Die Software generiert sogenannte Lua-Skripte, die plattformübergreifend auf Windows, Linux und macOS funktionieren. Je nach System durchsucht PromptLock lokale Dateien, analysiert sie und entscheidet anhand vorher festgelegter Textbefehle, ob Daten verschlüsselt oder ausgespäht werden. Eine Funktion zur Zerstörung von Dateien ist offenbar bereits vorbereitet, aber noch nicht aktiv.

Für die Verschlüsselung verwendet PromptLock den SPECK-Algorithmus mit 128 Bit. Geschrieben wurde die Schadsoftware in der Programmiersprache Golang. Erste Varianten sind auf der Analyseplattform VirusTotal aufgetaucht. Zwar geht ESET derzeit davon aus, dass es sich um ein Proof-of-Concept handelt – also um eine Art Machbarkeitsstudie – doch die Gefahr sei real und beschreibt das Aufkommen von Werkzeugen wie PromptLock als eine bedeutende Veränderung in der Cyber-Bedrohungslandschaft. 

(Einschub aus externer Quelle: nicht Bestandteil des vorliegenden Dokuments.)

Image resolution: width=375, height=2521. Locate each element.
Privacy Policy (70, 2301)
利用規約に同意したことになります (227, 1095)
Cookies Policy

Die Software nutzt laut ESET ein frei verfügbares Sprachmodell, das lokal über eine API angesteuert wird. Die KI erstellt die Angriffsskripte also direkt auf dem infizierten Rechner – ohne Verbindung zur Cloud. Selbst die Bitcoin-Adresse für die Erpressung ist im Prompt eingebaut.